The most fun is when the app gets confused and just uses a comma as both the separator and the decimal point. Have fun untangling that mess!

Dlareg · 2016-01-08 Reply Admin

Simple solution. Just replace the delimiter comma by c0cb5f0fcf239ab3d9c1fcd31fff1efc and you are done.

Dlareg · 2016-01-08 Reply Admin

you mean those around 30?

Quite · 2016-01-08 Reply Admin

Yazeran:
Actually the worst is that people use , blindly as a separator.
I usually prefer ; as it is rare that that could show up in data other than text.

Especially since some country-settings specify to use , as the decimal point (we do in Denmark) causing all manner of fun when some rows contain floating point values (other places it is used as a 1000 - separator which also can result in hilarity).....

Only last year I was using a new extension of our flagship product that had i18n added to it, where the various language variants were handled in a home-rolled csv parser. No escaping for commas, so if you happened to have a string with a comma in, it interpreted the comma as a separator.

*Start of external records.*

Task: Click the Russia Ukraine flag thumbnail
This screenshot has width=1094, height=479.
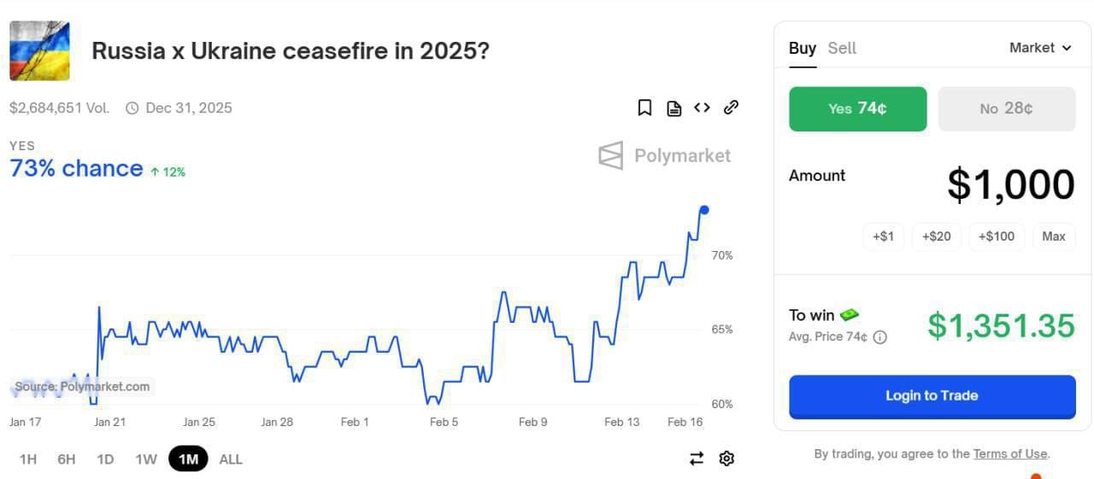Action: [x=39, y=51]
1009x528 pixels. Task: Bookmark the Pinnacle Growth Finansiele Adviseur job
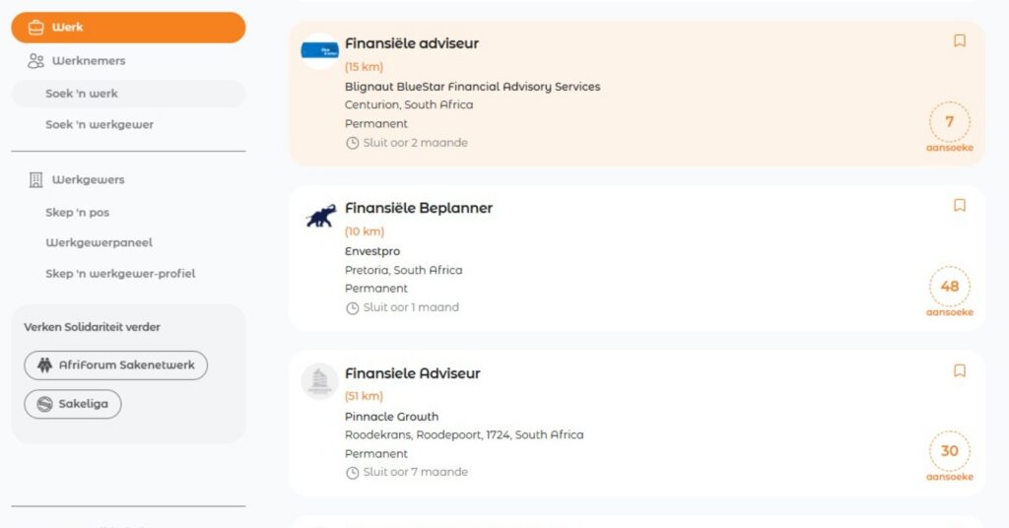coord(959,371)
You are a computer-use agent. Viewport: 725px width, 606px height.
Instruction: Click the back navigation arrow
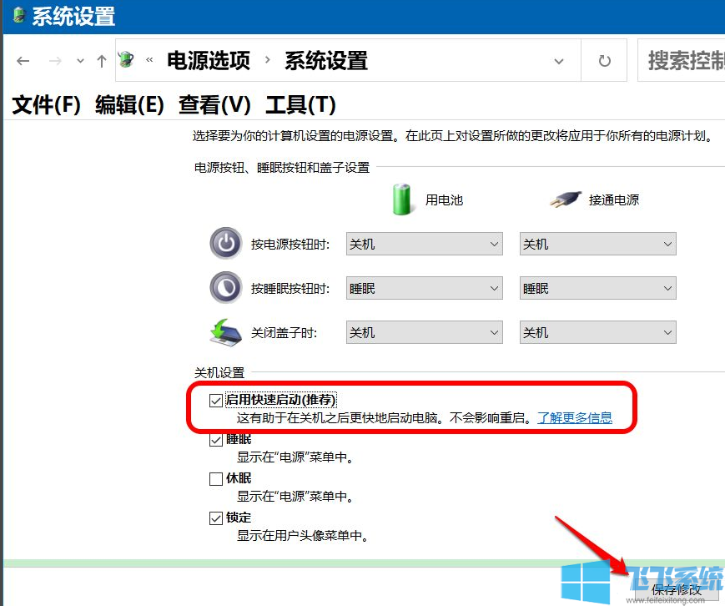(23, 60)
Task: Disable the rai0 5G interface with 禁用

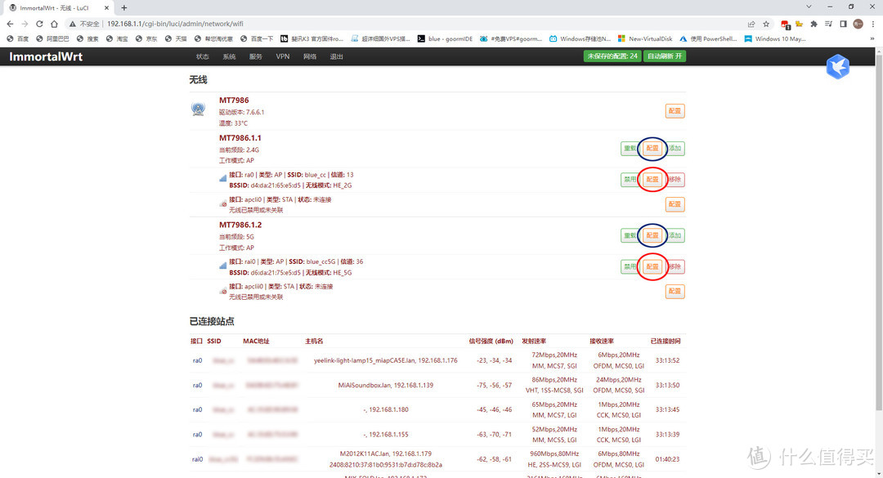Action: click(x=630, y=266)
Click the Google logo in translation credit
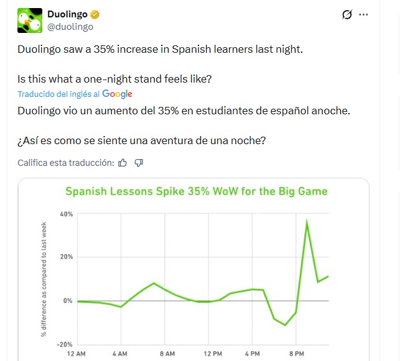Screen dimensions: 400x361 118,94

Zemm · 2016-01-08 Reply Admin

Gurth:
Far better would be to pop up a dialog before opening the file to ask what separator should be used to parse the file, or provide some other (simple) method of selecting that.

You mean like how LibreOffice does it? (I'm ignoring its ancestors on purpose)

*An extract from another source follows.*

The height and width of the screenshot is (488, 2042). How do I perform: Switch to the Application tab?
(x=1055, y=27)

Steve_The_Cynic · 2016-01-08 Reply Admin

accalia:
the kraw and the lac....or however you spell them....

Conventionally, crore and lakh in the Latin alphabet.

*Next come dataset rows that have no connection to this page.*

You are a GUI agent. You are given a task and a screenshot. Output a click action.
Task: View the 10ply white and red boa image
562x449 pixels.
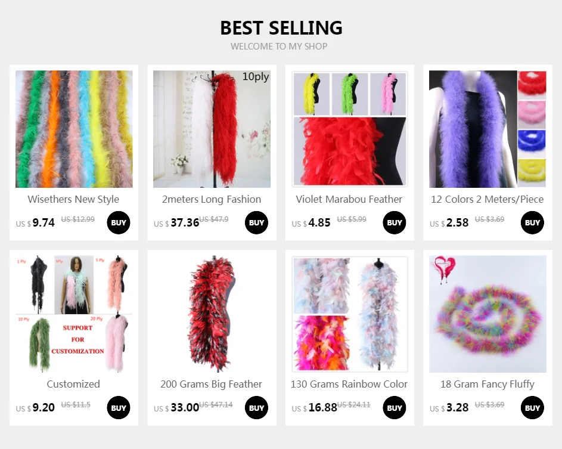point(212,129)
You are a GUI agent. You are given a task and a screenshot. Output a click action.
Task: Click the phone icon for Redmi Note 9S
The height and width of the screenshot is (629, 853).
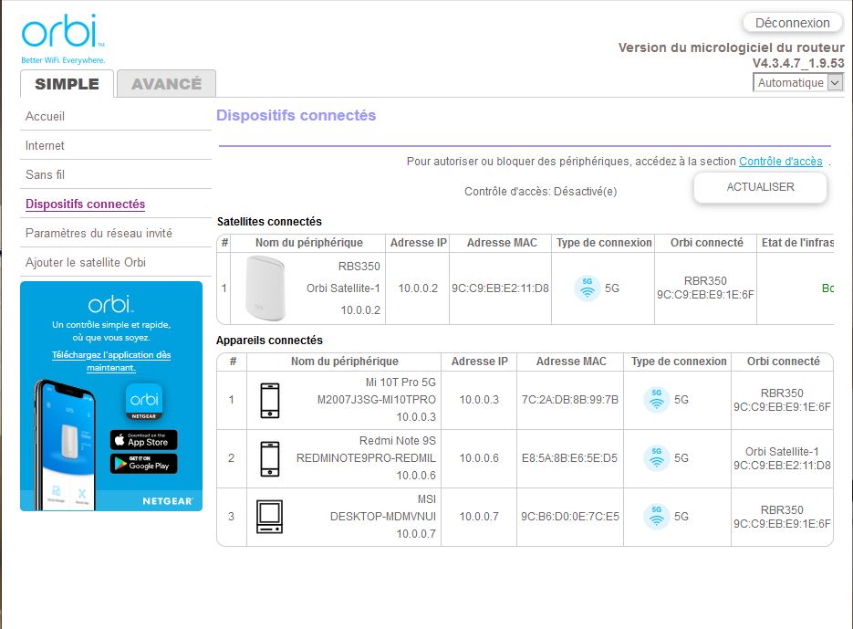[x=270, y=458]
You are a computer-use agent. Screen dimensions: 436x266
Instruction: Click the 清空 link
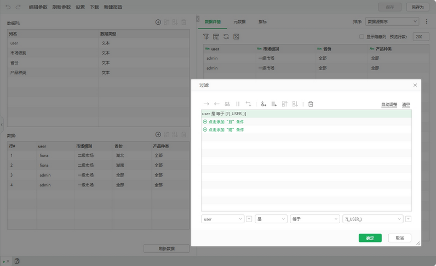(x=406, y=105)
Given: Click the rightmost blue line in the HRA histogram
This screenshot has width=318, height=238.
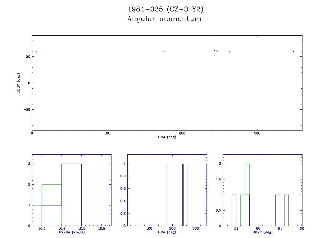Looking at the screenshot, I should [x=187, y=195].
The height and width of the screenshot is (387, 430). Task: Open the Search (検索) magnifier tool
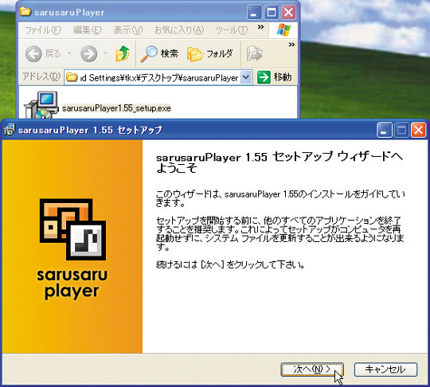[149, 53]
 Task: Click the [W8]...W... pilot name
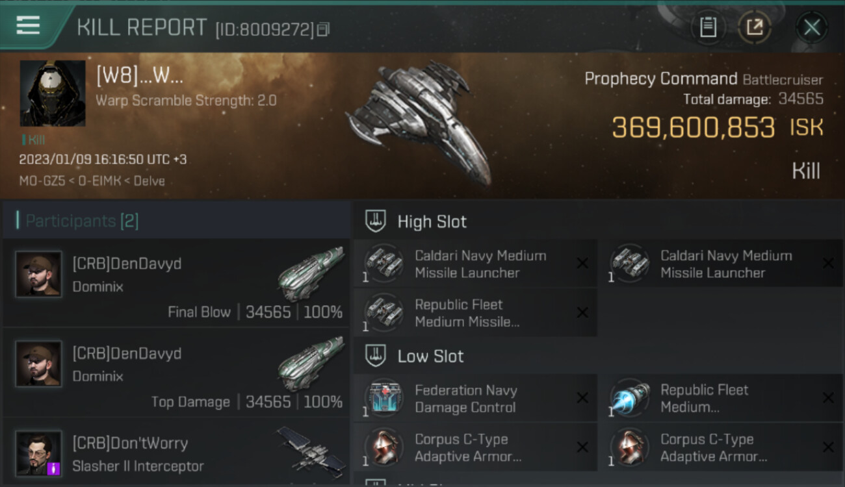pyautogui.click(x=140, y=76)
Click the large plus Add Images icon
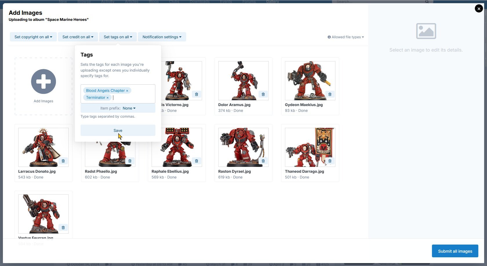Screen dimensions: 487x266 click(x=43, y=82)
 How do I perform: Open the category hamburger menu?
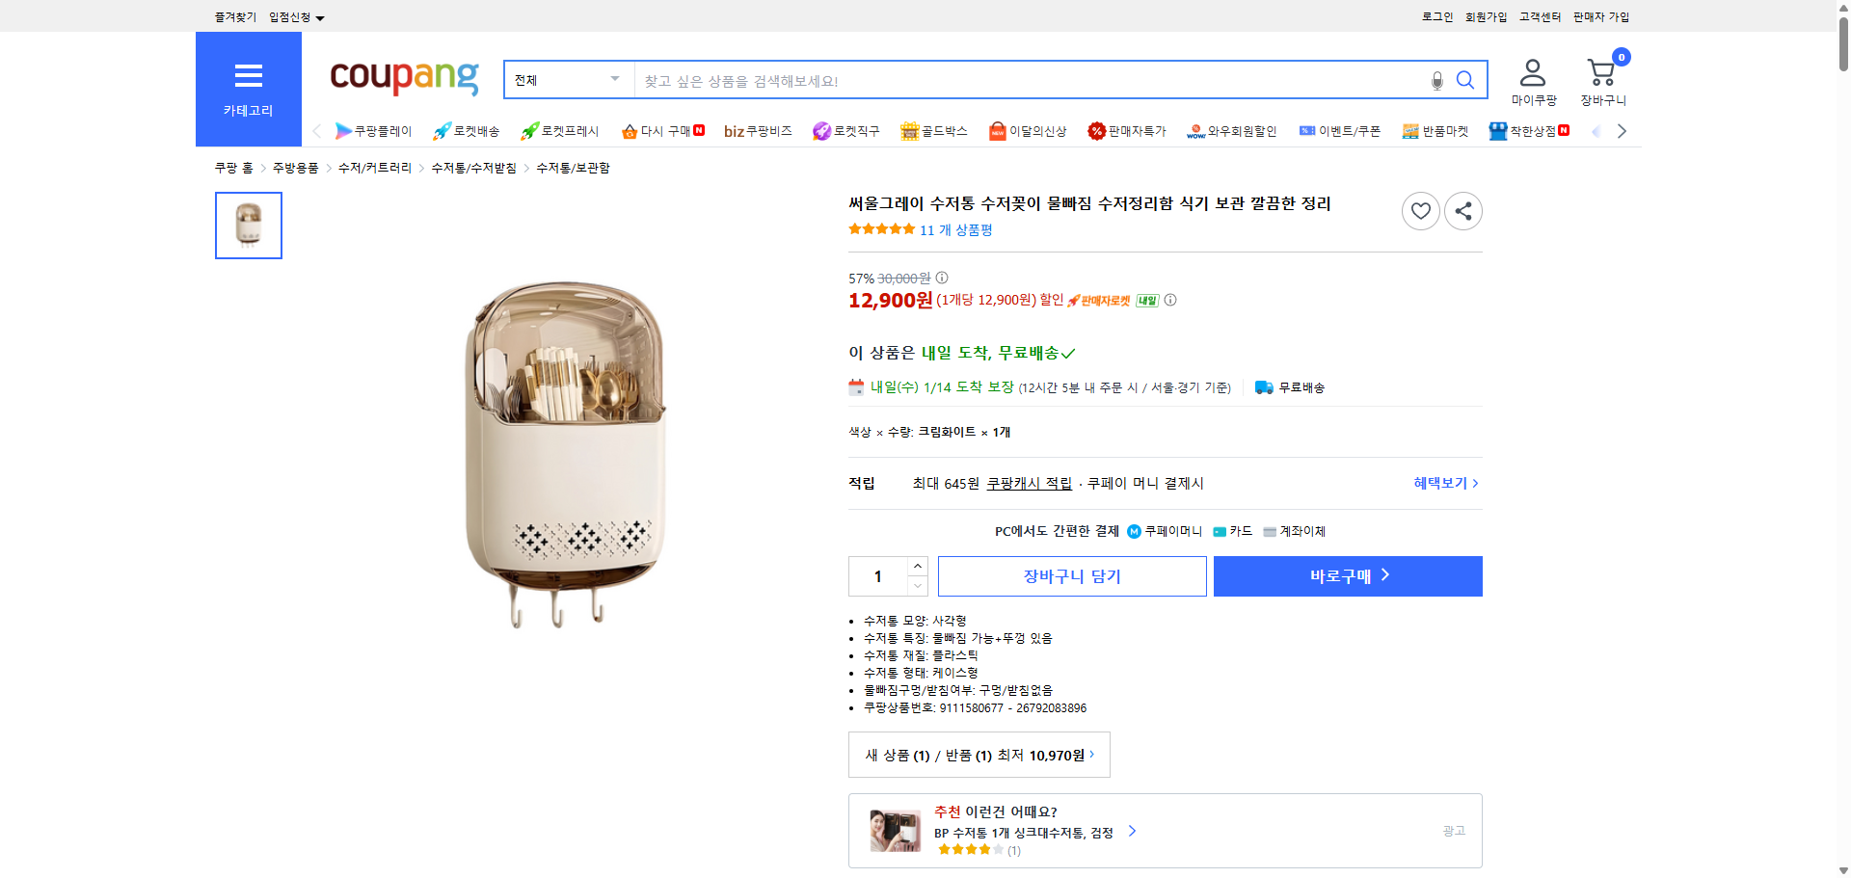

Or करोड़ and लाख in Hindi.

accalia · 2016-01-08 Reply Admin

Steve_The_Cynic:
Conventionally, crore and lakh in the Latin alphabet.

hmm....

completely off base for one, but surprisingly close for the other...

still no wonder google was no help in getting the correct spellings given how far off i was on the first one.

Spectre · 2016-01-08 Reply Admin

rc4:
You are failing to account for the fact that people can be different.

You are failing to account for the fact that computers are not people. If you represent data in a culture-neutral format, it's easier to write, easier to read, and can be transferred between users with different locale settings.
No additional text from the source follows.